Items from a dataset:
= Beginning of Section =

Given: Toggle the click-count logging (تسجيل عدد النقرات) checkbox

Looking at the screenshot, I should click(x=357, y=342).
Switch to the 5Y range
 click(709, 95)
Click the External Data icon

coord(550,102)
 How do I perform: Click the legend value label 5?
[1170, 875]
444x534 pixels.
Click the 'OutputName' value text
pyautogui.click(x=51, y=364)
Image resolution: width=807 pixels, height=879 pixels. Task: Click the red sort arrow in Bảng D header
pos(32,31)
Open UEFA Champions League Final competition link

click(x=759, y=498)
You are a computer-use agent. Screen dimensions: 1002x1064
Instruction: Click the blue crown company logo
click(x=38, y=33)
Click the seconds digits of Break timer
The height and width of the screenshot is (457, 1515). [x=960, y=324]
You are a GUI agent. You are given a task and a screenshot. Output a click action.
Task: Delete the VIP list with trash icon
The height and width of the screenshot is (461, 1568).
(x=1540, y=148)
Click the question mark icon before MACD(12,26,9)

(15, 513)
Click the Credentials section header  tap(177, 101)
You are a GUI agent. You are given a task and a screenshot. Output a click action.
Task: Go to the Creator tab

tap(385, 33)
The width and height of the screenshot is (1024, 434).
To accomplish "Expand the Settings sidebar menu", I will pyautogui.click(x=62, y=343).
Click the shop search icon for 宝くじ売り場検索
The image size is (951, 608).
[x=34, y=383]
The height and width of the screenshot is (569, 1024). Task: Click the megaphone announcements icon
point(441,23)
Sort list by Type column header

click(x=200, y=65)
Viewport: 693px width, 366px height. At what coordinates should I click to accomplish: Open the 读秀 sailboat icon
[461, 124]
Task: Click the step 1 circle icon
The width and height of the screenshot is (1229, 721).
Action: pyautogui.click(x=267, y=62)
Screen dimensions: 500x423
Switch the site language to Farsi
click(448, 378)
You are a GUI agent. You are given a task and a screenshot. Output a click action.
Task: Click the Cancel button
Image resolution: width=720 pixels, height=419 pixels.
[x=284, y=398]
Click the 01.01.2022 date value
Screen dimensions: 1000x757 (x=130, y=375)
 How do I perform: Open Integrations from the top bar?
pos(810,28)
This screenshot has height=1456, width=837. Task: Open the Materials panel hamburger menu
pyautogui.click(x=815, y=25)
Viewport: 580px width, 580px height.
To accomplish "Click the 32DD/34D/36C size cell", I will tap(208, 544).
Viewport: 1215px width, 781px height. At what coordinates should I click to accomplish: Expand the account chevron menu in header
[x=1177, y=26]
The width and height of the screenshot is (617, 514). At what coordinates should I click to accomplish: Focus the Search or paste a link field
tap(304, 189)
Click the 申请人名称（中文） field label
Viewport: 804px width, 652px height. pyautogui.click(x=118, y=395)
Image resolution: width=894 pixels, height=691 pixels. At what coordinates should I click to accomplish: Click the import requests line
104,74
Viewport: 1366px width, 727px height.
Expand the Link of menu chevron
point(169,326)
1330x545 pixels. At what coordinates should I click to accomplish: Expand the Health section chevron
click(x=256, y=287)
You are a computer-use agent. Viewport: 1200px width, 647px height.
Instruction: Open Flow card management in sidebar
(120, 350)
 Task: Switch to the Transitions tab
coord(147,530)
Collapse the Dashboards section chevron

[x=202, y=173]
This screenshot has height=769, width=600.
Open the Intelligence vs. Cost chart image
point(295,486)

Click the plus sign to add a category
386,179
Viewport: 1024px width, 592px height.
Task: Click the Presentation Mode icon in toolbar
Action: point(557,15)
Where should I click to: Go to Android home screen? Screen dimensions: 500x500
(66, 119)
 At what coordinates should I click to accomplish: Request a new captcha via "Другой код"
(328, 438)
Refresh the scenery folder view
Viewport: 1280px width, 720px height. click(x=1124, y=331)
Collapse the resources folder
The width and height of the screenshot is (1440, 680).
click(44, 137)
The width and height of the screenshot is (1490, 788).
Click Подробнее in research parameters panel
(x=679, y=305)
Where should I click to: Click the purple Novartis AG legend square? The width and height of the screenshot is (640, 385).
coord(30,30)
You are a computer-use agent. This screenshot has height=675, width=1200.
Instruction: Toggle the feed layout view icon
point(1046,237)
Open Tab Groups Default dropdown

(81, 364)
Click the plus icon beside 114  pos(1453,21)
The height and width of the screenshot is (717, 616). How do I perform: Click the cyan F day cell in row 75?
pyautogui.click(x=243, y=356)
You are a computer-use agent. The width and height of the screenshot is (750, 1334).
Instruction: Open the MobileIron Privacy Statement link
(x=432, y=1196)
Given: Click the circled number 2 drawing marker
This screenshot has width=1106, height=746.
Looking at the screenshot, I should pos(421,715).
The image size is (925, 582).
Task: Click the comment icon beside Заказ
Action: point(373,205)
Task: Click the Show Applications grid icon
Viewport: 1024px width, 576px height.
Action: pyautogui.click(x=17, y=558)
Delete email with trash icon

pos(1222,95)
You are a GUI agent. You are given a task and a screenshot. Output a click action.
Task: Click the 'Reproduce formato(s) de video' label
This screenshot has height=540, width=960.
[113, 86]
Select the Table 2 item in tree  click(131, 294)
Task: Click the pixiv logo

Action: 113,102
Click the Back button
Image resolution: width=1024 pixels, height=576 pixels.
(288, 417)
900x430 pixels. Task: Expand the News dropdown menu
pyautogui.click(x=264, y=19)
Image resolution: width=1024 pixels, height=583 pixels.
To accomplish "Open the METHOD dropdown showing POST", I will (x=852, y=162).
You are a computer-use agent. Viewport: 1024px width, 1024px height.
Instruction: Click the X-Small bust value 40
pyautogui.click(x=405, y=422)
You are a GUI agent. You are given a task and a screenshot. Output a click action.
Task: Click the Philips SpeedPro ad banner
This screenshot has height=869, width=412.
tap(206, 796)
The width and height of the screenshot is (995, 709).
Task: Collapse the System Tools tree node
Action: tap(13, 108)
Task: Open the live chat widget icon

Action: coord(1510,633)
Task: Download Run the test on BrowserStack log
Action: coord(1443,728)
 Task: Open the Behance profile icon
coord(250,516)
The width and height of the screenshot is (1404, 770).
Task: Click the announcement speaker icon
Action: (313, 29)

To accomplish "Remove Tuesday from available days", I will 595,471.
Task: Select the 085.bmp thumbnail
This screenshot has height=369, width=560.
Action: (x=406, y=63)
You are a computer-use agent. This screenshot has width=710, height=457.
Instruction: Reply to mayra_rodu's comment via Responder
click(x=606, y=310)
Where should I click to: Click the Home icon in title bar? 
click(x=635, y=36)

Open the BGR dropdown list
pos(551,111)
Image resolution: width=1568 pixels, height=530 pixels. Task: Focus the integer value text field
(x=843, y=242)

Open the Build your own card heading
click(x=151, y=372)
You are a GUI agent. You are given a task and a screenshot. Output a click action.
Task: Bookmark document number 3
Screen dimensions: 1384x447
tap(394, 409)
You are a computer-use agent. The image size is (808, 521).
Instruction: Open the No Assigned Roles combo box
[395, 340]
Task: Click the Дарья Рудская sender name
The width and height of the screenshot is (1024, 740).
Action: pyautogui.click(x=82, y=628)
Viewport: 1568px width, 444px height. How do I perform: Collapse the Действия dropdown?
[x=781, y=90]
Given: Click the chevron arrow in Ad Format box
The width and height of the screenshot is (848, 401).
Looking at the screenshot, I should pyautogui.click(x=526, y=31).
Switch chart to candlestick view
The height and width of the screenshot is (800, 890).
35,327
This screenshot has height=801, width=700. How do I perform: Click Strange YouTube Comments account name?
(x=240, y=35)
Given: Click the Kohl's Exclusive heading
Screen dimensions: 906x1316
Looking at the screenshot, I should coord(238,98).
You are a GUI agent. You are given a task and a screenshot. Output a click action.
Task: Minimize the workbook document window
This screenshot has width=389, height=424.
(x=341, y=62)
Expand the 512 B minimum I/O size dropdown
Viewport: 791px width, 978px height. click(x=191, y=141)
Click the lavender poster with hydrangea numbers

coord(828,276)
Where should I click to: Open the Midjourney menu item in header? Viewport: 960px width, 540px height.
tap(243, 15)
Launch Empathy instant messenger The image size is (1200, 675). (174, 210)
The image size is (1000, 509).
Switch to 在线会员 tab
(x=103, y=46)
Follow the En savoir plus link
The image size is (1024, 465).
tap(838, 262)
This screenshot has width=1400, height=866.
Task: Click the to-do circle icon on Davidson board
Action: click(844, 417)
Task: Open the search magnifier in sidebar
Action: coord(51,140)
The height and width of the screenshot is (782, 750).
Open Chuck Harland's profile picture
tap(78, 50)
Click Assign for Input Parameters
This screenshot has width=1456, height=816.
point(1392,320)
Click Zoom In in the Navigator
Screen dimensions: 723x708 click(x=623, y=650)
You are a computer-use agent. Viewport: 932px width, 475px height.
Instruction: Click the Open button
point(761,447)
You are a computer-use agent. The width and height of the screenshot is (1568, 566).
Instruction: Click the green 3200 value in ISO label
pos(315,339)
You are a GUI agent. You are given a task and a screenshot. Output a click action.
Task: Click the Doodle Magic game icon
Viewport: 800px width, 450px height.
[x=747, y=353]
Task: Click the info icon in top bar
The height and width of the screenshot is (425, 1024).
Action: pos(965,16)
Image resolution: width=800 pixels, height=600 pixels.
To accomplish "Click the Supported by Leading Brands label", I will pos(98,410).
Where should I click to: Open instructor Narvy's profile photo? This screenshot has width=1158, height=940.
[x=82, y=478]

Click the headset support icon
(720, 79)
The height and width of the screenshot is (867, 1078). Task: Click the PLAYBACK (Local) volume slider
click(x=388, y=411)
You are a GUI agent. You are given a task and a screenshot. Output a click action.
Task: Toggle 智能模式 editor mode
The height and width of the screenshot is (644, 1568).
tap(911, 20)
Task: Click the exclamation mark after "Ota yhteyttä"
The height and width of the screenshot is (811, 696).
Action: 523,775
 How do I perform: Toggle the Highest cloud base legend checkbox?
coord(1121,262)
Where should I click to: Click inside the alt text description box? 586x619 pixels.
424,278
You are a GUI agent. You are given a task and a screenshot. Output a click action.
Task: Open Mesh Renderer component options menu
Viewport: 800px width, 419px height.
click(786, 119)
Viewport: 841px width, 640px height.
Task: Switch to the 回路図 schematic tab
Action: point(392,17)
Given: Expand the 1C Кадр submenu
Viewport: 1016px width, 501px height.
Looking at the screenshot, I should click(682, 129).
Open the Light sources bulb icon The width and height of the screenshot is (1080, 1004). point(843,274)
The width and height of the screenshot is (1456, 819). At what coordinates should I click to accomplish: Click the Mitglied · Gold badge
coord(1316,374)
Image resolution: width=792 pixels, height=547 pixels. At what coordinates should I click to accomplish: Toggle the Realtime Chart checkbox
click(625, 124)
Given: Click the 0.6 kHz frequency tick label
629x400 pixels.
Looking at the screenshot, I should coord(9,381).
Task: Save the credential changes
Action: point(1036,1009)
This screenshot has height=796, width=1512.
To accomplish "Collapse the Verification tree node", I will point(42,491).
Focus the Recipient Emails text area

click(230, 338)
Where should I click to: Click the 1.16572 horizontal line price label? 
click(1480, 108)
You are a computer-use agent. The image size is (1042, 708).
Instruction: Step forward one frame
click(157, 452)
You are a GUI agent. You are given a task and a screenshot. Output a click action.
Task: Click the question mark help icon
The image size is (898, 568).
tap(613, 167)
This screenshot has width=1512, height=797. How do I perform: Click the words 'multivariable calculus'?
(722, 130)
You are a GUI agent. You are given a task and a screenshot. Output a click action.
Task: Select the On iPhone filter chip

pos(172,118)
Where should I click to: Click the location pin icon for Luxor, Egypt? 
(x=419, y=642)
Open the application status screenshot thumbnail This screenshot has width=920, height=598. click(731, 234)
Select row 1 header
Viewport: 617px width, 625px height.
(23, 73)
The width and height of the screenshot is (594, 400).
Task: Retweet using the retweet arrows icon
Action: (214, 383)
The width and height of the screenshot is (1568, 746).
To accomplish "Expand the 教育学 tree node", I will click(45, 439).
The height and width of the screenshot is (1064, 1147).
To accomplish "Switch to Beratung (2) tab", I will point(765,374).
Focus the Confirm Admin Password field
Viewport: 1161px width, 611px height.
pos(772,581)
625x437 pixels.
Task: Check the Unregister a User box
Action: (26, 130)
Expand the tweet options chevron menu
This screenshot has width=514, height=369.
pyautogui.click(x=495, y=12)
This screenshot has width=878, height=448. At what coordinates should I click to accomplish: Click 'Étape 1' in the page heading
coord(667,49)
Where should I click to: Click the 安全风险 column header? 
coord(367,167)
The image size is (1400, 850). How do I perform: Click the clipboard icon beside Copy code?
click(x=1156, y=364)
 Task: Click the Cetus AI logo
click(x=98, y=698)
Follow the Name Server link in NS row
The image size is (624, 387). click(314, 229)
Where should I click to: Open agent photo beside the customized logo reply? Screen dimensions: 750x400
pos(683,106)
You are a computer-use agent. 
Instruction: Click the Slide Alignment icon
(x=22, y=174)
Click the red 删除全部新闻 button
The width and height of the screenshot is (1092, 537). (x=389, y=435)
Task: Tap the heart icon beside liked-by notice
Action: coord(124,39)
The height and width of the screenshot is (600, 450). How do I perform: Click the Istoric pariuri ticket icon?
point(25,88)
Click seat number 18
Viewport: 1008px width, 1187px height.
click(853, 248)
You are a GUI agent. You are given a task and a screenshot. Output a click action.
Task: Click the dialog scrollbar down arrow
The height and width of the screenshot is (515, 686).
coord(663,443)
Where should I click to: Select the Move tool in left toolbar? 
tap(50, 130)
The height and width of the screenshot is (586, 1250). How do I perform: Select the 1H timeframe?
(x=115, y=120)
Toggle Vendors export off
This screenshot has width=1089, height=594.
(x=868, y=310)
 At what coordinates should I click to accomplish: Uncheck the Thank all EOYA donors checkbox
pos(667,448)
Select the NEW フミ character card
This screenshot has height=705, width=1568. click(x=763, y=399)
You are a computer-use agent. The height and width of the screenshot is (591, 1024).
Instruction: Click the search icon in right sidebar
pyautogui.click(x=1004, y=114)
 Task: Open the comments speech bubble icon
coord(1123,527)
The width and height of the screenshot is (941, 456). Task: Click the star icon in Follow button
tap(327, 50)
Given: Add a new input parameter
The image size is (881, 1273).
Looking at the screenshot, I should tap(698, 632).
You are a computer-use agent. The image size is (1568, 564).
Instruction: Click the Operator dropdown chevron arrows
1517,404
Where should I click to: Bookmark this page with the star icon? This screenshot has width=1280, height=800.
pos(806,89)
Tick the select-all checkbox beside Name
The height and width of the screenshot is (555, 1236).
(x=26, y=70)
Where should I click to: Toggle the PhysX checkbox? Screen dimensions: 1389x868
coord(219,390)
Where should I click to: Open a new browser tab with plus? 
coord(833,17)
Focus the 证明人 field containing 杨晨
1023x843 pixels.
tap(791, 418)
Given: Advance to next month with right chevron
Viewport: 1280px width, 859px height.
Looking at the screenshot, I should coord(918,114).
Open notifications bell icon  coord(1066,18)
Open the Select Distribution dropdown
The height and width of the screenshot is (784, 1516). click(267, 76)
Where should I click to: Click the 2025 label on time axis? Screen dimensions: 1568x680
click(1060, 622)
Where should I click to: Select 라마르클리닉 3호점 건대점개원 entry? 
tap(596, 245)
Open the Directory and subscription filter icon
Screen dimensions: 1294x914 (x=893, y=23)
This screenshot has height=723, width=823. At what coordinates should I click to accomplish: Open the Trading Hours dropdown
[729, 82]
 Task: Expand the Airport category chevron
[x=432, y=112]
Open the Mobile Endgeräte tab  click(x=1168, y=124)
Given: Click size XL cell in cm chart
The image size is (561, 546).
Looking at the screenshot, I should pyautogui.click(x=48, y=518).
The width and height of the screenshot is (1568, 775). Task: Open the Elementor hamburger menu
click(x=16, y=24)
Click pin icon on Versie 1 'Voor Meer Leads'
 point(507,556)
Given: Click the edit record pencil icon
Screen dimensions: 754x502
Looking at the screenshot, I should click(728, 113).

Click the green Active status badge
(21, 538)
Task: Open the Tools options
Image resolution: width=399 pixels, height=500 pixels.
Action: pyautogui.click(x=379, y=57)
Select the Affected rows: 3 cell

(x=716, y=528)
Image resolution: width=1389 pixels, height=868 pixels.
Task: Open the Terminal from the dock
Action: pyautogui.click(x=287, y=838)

= End of Section =

YOUR TASK: Note down each line above where the word "document" occurs.

ANSWER AREA:
Task: Bookmark document number 3
Task: Minimize the workbook document window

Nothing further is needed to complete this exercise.